Premesso che gli va tutta la solidarietà possibile per il "metodo Boffo" di cui è rimasto vittima, bisogna riconoscere che lo spessore politico del personaggio è vicino allo zero. Il suo tono, i suoi argomenti vuoti, incerti, talvolta deliranti, la sua incapacità di seguire un filo logico, e non ultimo l’adescamento di un gruppetto di marocchini pagati per manifestare spontanea solidarietà a lui medesimo, dipingono un personaggio che è pura macchietta. I cronisti che lo ho hanno intervistato si sono imbarazzati.Giornalisti come Telese e la Costamagna non sono riusciti a trattenere le risate.

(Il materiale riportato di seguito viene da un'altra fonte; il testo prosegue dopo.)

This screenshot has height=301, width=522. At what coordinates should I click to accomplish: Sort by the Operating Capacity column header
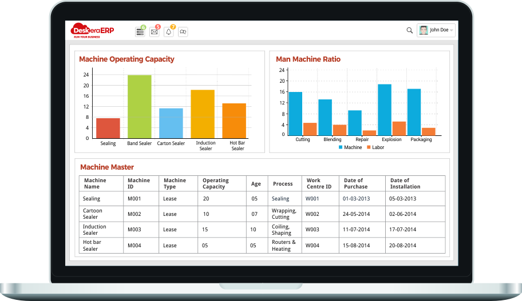click(215, 183)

Il punto è che a mostrare Scilipoti si mostra la classe dirigente di IDV.
Il danno grave per Tonino è che quel manipolo di deputati eroici e incorruttibili, dipinti e sponsorizzati come tali da Travaglio, diversi da tutti gli altri, duri e puri, superiori in tutto al PD, i migliori in Italia per qualità, capacità, sincerità e moralità, in realtà erano dei semplici Scilipoti. Macchiette incapaci di forgiare un ragionamento politico elementare. Parlamentari di bassissimo profilo politico, scelti personalmente e discrezionalmente da Di Pietro, padrone assoluto del suo partito che ora si vuole spacciare per vittima.
Insomma, Scilipoti e Razzi fanno cadere una maschera. Svelano al grande pubblico l’inganno dei Tonino & friends, che parlano bene ma razzolano male, e anche quello dei suoi giornalisti trombettieri, che tacciono colpevolmente sulla qualità della classe dirigente di IDV.
Li spacciavano per dei Cavour, erano dei semplici Scilipoti.
Quando i piccoli fan se ne accorgeranno, temo si sentiranno presi in giro. E non c'è nulla di peggio di un ex fan deluso.